Rosenberg and Hitler's senior lieutenant Martin Bormann actively collaborated in the Nazi program to eliminate Church influence – a program which included the abolition of religious services in schools; the confiscation of religious property; circulating anti-religious material to soldiers; and the closing of theological faculties.[7]

The Nazi Government closed down Catholic publications, dissolved the Catholic Youth League and charged thousands of priests, nuns and lay leaders on trumped up charges. The Gestapo violated the sanctity of the confessional to obtain information.[8] Erich Klausener, the President of Catholic Action in Germany, delivered a speech to the Catholic Congress in June 1934, criticizing the government. He was shot dead in his office on the Night of the Long Knives of 30 June. His entire staff was sent to concentration camps.[9] Church kindergartens were closed, crucifixes were removed from schools, the Catholic press was closed down and Catholic welfare programs were restricted on the basis they assisted the "racially unfit".
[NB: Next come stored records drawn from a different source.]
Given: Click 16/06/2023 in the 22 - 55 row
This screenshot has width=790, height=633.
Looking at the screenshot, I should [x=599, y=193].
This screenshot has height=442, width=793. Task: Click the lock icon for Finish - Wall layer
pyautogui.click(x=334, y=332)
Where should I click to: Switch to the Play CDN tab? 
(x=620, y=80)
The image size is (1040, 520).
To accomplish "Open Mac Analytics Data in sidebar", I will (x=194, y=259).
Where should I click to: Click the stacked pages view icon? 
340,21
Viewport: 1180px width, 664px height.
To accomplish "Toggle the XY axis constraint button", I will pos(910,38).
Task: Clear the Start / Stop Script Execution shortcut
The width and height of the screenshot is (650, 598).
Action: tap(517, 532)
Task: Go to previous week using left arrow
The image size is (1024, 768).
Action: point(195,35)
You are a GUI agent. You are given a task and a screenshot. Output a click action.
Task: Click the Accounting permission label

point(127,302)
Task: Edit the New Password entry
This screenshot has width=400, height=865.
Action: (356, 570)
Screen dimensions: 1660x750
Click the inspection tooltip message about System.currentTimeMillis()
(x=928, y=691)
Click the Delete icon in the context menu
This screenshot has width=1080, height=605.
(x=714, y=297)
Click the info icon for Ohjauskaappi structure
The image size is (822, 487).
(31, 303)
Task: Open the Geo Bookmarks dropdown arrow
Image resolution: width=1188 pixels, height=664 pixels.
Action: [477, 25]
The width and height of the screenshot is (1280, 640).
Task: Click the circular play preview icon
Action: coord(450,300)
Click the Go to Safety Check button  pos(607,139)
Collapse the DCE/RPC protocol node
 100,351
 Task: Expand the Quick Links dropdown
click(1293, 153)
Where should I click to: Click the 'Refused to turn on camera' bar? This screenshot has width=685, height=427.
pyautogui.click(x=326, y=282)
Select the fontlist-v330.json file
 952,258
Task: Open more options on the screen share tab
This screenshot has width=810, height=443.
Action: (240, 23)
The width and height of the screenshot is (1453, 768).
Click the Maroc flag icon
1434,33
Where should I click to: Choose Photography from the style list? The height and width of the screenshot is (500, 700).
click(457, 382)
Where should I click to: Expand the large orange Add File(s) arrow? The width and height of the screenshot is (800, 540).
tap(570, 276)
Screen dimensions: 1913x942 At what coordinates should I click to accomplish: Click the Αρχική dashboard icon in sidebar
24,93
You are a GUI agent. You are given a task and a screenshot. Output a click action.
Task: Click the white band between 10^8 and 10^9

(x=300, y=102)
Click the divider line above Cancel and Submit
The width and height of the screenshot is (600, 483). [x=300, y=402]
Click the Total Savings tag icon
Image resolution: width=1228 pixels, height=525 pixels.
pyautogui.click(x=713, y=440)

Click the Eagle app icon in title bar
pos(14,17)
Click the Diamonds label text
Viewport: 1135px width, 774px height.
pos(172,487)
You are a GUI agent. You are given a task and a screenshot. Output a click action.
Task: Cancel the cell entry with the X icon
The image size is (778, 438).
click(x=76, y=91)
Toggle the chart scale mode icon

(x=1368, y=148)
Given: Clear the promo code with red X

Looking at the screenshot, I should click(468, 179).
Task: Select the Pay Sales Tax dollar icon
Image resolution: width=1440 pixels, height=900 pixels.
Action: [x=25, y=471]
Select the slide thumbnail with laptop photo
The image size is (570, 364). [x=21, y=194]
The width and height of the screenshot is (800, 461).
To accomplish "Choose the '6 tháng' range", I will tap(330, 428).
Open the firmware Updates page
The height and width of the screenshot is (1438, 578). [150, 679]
Many German clergy were sent to the concentration camps for voicing opposition to the Nazi authorities, or in some regions simply because of their faith. Many Catholic laypeople also paid for their opposition with their lives. Over 300 monasteries and other institutions were expropriated by the SS.[10]

The Vatican issued two encyclicals opposing the policies of Mussolini and Hitler: Non abbiamo bisogno in 1931 and Mit brennender Sorge in 1937, respectively. The Catholic Church officially condemned the Nazi theory of racism in Germany in 1937 with the encyclical "Mit brennender Sorge", signed by Pope Pius XI. Smuggled into Germany to avoid prior censorship and read from the pulpits of all German Catholic churches, it condemned Nazi ideology[11] as "insane and arrogant". It denounced the Nazi myth of "blood and soil", decried neopaganism of Nazism, its war of annihilation against the Church, and described the Führer as a "mad prophet possessed of repulsive arrogance". It was written partially in response to the Nuremberg Laws and as response to the persecution of the church.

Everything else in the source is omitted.